#### Text block:
Post by Nicholas on Aug 4, 2017 16:25:59 GMT
Isn’t it strange to say that THIS is how to do a Bob Dylan play?
Early on, this Hamlet says “Oh, that this too, too solid flesh would melt... thaw”. He corrects himself! It’s an almost insignificant moment, but remarkable, and it sets the scene perfectly. What makes this production soar is how fresh it feels, how new, how it turns much of what makes Hamlet Hamlet on its head, for profoundly affecting reasons. And it’s touches like this, teeny performance techniques, that show how sensitively, wonderfully, expertly it’s all been done. I loved this Hamlet – for its freshness, for Icke’s innovativeness, for its intelligence in all aspects. And I loved it for moments like this, a moment of seeming newness, freshness, unexpectedness, and heart.
“Denmark’s a prison”. So says Hamlet, so once said Kott, so bangs on Billington. Here, Icke’s interpretation of that is both wittily up-to-date and relevant to all. This is true of all of Denmark, not just Hamlet’s – it’s a world in which Hamlet is the eavesdropper as much as the eavesdroppee; where Ophelia and Gertrude and Claudius too are as much a victim of this perverted public living as Hamlet; where even Claudius struggles to find a peace he needs, he deserves; where even the Ghost’s appearance is first found through illicit observation; and where, crucially, we’re implicit too.
From the beginning, this is a 24-hour Elsinore, an Elsinore always under watch. It opens with rolling news. It actually opens with CCTV. Before we’ve even gotten into the observation of the play itself, we’re watching observations. Before we’ve even gotten to Hamlet being spied on, Elsinore is being spied on. By the time we get to Rosencrantz and Guildenstern being used as inside access to Hamlet’s mind, the level of observation is almost oppressive. Of course, the key to Hamlet is that he’s observed, and with the TVs on and off, the CCTV always there, the walls like glass barely hiding anything, we’re never allowed to forget this. But the key to Hamlet is that if Elsinore is a prison, Hamlet isn’t the only prisoner. Indeed, this eavesdropping, ever-present Hamlet imprisons Polonius, Claudius and Ophelia as much as they imprison him. It’s a fantastically disconcerting balance, which enriches the supporting characters so much.

#### Records:
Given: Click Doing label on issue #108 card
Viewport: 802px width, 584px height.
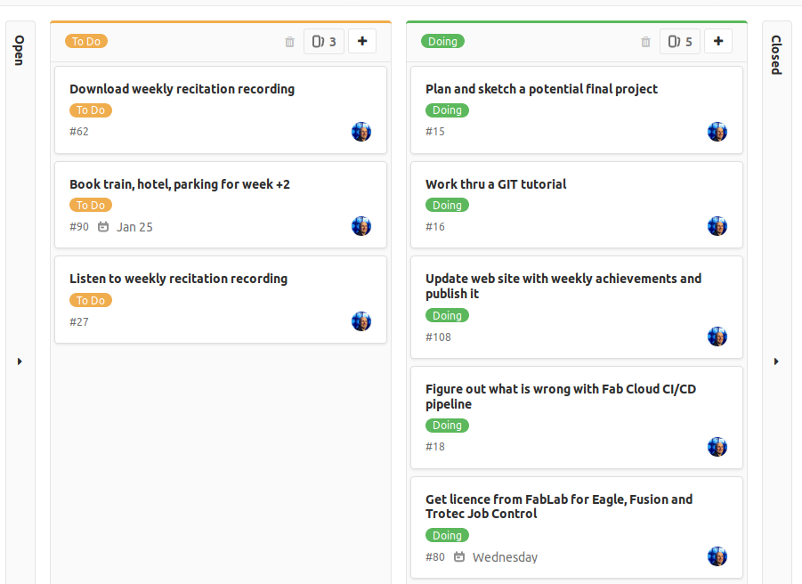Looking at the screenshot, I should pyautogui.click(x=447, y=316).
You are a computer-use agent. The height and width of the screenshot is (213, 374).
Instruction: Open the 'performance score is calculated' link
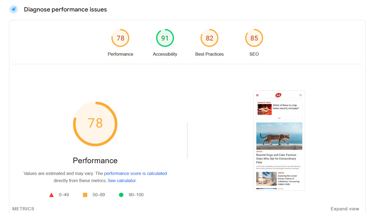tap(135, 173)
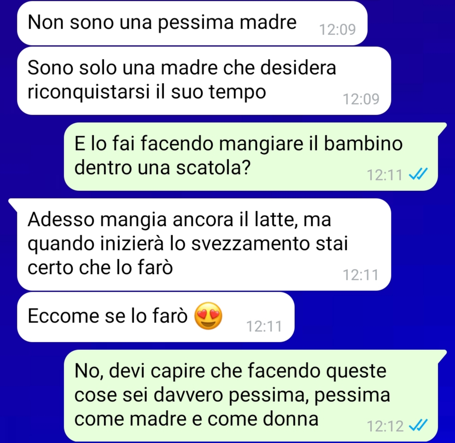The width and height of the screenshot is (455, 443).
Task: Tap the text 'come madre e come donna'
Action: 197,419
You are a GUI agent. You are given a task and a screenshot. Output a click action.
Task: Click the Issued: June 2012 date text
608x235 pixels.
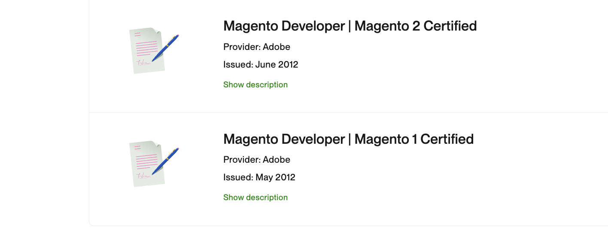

#### Written problem A:
In the Hamlet review, which three characters does the eavesdropping Hamlet imprison as much as they imprison him?
#### Written problem B:
Echo the entries from their first line through the line containing "Looking at the", both included, leaving out any pictures.
The Hamlet review and the entries after it come from separate sources.

#### Worked solution A:
Polonius, Claudius and Ophelia.

#### Worked solution B:
Given: Click Doing label on issue #108 card
Viewport: 802px width, 584px height.
Looking at the screenshot, I should pyautogui.click(x=447, y=316).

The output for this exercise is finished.